2002-09-27 18:54:31

by Andrew Morton

[permalink] [raw]
Subject: Re: Warning - running *really* short on DMA buffers while doingfile transfers

"Justin T. Gibbs" wrote:
> ...
> The OS elevator will never know all of the device characteristics that
> the device knows. This is why the device's elevator will always out
> perform the OSes assuming the OS isn't stupid about overcommitting writes.
> That's what the argument is here. Linux is agressively committing writes
> when it shouldn't.

The VM really doesn't want to strangle itself because it might be
talking to a braindead SCSI drive.

I have a Fujitsu disk which allows newly submitted writes to
bypass already-submitted reads. A read went in, and did not
come back for three seconds. Ninety megabytes of writes went
into the disk during those three seconds.

>From a whole-system performance viewpoint that is completely
broken behaviour. It's unmanageable from the VM point of view.
At least, I don't want to have to manage it at that level.

We may be able to work around it by adding kludges to the IO
scheduler but it's easier to just set the tag depth to zero and
mutter rude words about clueless firmware developers.

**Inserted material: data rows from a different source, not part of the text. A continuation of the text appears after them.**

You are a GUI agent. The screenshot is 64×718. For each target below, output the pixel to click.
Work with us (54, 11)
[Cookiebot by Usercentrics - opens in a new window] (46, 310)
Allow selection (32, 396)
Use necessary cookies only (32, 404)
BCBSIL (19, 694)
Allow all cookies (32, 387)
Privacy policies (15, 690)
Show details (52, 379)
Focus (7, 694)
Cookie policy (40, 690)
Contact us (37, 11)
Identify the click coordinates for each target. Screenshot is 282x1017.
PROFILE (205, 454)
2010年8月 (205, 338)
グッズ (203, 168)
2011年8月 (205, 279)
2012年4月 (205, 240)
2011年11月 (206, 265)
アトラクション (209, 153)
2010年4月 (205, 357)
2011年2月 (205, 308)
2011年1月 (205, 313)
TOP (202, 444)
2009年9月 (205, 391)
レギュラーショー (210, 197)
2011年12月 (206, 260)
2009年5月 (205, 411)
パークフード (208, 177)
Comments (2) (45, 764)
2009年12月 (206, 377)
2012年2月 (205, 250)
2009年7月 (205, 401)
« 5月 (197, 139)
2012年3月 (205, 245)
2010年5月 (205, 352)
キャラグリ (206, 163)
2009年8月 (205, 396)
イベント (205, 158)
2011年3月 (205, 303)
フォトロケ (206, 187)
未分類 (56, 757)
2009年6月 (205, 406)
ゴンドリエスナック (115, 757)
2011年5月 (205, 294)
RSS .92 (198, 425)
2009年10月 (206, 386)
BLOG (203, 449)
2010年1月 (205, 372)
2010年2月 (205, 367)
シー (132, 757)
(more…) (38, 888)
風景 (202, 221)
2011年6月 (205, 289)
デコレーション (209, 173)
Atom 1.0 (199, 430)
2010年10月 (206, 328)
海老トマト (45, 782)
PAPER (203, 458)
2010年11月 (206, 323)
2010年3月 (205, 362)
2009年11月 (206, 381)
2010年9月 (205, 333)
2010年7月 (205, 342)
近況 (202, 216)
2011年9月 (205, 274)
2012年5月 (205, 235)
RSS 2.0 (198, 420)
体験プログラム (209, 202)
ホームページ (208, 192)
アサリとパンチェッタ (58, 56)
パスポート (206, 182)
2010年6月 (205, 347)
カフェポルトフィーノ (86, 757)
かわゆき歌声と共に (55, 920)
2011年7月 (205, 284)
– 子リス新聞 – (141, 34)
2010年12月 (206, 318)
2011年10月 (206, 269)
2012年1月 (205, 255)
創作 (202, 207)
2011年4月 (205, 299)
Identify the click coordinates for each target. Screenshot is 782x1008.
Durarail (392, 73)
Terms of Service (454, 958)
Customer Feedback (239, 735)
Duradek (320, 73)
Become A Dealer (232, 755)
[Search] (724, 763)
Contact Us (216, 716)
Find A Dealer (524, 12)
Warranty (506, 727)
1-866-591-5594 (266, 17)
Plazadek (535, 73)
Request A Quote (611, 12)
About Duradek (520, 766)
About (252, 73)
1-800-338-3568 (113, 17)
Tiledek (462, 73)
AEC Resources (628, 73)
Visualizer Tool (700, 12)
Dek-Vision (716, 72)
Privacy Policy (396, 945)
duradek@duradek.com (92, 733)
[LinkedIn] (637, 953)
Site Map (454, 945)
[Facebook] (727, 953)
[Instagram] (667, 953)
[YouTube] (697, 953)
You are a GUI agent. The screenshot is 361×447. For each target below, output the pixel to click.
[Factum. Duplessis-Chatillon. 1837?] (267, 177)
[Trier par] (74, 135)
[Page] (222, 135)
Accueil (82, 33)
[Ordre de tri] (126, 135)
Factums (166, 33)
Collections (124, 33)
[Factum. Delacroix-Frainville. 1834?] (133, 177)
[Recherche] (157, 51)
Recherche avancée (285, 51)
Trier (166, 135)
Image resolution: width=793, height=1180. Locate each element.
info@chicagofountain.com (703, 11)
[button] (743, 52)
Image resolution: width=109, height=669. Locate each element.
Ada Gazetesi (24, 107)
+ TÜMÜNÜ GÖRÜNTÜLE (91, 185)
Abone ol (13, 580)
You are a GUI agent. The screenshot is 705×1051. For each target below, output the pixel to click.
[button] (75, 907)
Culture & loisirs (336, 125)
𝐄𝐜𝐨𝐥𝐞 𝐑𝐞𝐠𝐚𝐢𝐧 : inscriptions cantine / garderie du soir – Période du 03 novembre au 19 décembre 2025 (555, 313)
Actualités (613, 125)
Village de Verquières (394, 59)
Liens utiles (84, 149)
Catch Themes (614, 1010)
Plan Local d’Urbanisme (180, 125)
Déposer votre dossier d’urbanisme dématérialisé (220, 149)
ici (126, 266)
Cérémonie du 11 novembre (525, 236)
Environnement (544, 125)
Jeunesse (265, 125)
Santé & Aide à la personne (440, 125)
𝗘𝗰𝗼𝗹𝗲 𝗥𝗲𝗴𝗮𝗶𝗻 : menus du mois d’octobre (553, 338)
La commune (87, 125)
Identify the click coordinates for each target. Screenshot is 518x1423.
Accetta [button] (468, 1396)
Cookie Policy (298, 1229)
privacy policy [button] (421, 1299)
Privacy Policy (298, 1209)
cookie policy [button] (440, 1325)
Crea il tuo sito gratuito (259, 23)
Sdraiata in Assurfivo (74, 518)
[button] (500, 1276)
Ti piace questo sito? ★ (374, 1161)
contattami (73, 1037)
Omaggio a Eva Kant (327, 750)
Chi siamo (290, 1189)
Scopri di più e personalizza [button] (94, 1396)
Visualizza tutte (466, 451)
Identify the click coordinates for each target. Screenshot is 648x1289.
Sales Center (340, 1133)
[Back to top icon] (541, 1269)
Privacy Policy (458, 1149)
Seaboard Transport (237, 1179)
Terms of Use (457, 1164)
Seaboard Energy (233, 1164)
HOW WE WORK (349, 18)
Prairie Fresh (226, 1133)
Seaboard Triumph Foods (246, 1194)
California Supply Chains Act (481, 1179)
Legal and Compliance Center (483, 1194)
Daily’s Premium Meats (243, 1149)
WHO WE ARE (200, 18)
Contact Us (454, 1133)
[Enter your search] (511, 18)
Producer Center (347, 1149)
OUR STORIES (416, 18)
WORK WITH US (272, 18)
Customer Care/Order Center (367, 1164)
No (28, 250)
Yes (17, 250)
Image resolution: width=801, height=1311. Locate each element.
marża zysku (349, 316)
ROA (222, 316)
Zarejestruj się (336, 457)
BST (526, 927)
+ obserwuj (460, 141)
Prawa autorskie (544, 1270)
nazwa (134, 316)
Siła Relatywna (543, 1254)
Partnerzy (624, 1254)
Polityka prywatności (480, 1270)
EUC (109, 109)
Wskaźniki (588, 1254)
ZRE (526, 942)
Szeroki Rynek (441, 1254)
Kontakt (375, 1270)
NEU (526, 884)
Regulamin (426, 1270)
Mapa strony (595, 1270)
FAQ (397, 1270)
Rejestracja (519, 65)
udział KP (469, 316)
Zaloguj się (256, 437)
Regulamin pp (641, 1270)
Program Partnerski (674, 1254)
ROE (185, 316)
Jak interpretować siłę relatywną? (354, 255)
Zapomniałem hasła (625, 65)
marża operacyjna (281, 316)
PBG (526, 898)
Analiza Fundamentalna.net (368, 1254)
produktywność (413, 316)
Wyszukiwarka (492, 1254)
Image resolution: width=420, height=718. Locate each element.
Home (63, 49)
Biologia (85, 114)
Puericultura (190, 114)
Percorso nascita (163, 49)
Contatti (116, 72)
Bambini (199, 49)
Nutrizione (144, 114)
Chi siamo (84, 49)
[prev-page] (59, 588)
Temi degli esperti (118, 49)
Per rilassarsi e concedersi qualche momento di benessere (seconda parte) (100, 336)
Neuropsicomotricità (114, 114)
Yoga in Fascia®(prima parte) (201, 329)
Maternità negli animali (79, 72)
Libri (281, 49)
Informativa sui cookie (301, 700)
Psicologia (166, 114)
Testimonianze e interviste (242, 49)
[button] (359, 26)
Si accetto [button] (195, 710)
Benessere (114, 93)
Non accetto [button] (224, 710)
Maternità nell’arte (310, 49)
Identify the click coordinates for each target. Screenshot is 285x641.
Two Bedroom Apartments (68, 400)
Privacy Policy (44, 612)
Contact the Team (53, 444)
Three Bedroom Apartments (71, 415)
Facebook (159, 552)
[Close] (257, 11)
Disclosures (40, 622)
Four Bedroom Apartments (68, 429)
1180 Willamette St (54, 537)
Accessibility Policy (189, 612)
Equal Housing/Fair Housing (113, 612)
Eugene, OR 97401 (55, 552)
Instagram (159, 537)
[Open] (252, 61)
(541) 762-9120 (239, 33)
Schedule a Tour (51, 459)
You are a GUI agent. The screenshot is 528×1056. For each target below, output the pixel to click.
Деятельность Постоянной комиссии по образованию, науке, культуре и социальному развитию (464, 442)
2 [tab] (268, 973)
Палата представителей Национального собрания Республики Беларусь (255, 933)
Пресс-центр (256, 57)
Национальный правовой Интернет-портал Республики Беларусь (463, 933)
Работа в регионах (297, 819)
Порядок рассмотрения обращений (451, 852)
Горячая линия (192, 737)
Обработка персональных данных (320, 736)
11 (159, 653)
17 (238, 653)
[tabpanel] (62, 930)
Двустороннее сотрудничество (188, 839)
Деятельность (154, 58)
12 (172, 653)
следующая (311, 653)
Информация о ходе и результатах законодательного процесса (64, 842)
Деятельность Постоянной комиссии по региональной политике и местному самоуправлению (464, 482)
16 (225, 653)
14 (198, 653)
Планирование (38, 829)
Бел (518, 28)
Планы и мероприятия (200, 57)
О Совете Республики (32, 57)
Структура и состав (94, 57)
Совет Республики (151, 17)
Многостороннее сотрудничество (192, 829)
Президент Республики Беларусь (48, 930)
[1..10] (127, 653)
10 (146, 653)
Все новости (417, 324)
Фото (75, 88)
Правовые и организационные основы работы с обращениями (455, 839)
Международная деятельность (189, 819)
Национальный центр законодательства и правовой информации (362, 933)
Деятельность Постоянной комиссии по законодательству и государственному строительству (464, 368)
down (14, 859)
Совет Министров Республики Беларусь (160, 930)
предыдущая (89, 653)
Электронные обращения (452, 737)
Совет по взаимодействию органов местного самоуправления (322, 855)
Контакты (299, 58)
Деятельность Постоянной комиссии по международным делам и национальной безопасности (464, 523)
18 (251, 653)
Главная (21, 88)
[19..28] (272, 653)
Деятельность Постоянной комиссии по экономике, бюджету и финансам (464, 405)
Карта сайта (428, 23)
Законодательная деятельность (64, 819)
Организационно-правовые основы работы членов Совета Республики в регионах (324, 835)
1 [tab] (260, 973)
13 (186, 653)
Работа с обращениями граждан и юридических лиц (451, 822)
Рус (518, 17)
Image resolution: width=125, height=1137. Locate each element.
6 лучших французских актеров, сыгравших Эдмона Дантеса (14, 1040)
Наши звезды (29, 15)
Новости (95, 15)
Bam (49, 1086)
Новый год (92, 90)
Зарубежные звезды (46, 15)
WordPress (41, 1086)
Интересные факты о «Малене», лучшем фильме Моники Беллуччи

> > I guess, however, that this issue will evaporate substantially once the
> > aic7xxx driver uses ordered tags to represent the transaction integrity
> > since the barriers will force the drive seek algorithm to follow the tag
> > transmission order much more closely.
> Hooks for sending ordered tags have been in the aic7xxx driver, at least
> in FreeBSD's version, since '97. As soon as the Linux cmd blocks have
> such information it will be trivial to have the aic7xxx driver issue
> the appropriate tag types. But this misses the point. Andrew's original
> speculation was that writes were "passing reads" once the read was
> submitted to the drive. I would like to understand the evidence behind
> that assertion since all drive's I've worked with automatically give
> a higher priority to read traffic than writes since writes can be buffered
> but reads cannot.

Could be that the Fujitsu is especially broken. I observed the three
second read latency with 253 tags (OK, that's 128 megabytes worth).
But with the driver limited to four tags, latency was two seconds.
Hence my speculation.

> Ordered tags only help if the driver is already not
> doing what you want or if your writes must have a specific order for
> data integrity.

Is it possible to add a tag to a read which says "may not be bypassed
by writes"? That would be OK, as long as the driver is only set up
to use a tag depth of four or so.

To use larger tag depths, we'd need to be able to tag newly incoming
reads with a "do this before servicing already-submitted writes"
attribute. Is anything like that available?